Papagni: Vastese, devi rialzarti

17 Marzo 2019

Il nuovo tecnico al debutto a Campobasso: «Ambiente depresso, serve compattezza per reagire»

VASTO. Oggi, a Campobasso, la Vastese proverà a conquistare quei punti necessari per avvicinarsi a quella quota salvezza utile per evitare la lotteria dei play out. Si tratta della prima partita per il nuovo allenatore Aldo Papagni, il terzo della stagione dopo Ottavio Palladini e Fabio Montani.

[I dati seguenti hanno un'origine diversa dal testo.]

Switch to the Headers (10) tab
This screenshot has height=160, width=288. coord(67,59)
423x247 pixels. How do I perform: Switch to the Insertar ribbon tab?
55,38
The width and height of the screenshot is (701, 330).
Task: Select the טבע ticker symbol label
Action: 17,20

È questa l'ultima carta a disposizione della società per salvare il salvabile, un tecnico esperto. Papagni proverà a salvare la Vastese e, con ogni probabilità, gli sarà affidato il progetto del prossimo anno, quello che dovrebbe rilanciare in maniera definitiva il calcio vastese. Senza i propri tifosi (per oggi la Prefettura ha vietato la trasferta al popolo della curva D’Avalos) in terra molisana inizia quel mini campionato (otto partite di cui cinque in trasferta e solo tre in casa) dove non si può sbagliare. Anche per questo la società ha chiamato a Vasto Aldo Papagni, un tecnico di sicuro affidamento che oggi non potrà contare su Vito Leonetti, squalificato e sugli infortunati Giampaolo, Ferrara e Sante Russo. Per l’allenatore pugliese oggi è il debutto. Un debutto non facile, su un campo complicato per diverse ragioni. «Al netto delle assenze e degli uomini contati cercheremo di giocare da squadra», ha dichiarato Papagni, «con grande compattezza dal primo all’ultimo minuto. La sosta ci ha consentito di lavorare in una certa maniera, sui principi e su tutte quelle che sono le fasi di gioco. E’ chiaro che sarà importante fare risultato. In otto partite dobbiamo cercare di fare il massimo, non abbiamo alternative. Solo così possiamo pensare di salvarci. Qui a Vasto ho trovato un ambiente depresso. Speriamo di risollevarlo perché per raggiungere la salvezza ci vogliono tutte le componenti. A cominciare dal calore dei tifosi». Dicevamo del calendario, complicato. La Vastese sarà chiamata a giocare cinque volte in trasferta (Campobasso, Montegiorgio, Giulianova, Castelfidardo ed Agnonese) e solo tre in casa contro Notaresco, Cesena ed Avezzano. Insomma, tanti ostacoli. Ci vorrà la migliore Vastese possibile. A cominciare da oggi. In caso contrario la salvezza, è inutile nasconderlo, non potrà non passare per i play out. Una eventualità, questa, che i tifosi biancorossi vedono come un incubo. Soprattutto pensando alla scorsa estate quando le ambizioni di società e squadra erano quelli di disputare un campionato di vertice.
LA FORMAZIONE
VASTESE (3-5-2): Patania; Iarocci, Sbardella, Del Duca; De Meio, Stivaletta, Capellupo, Palestini, Di Giacomo; Fiore, Shiba. Allenatore: Papagni.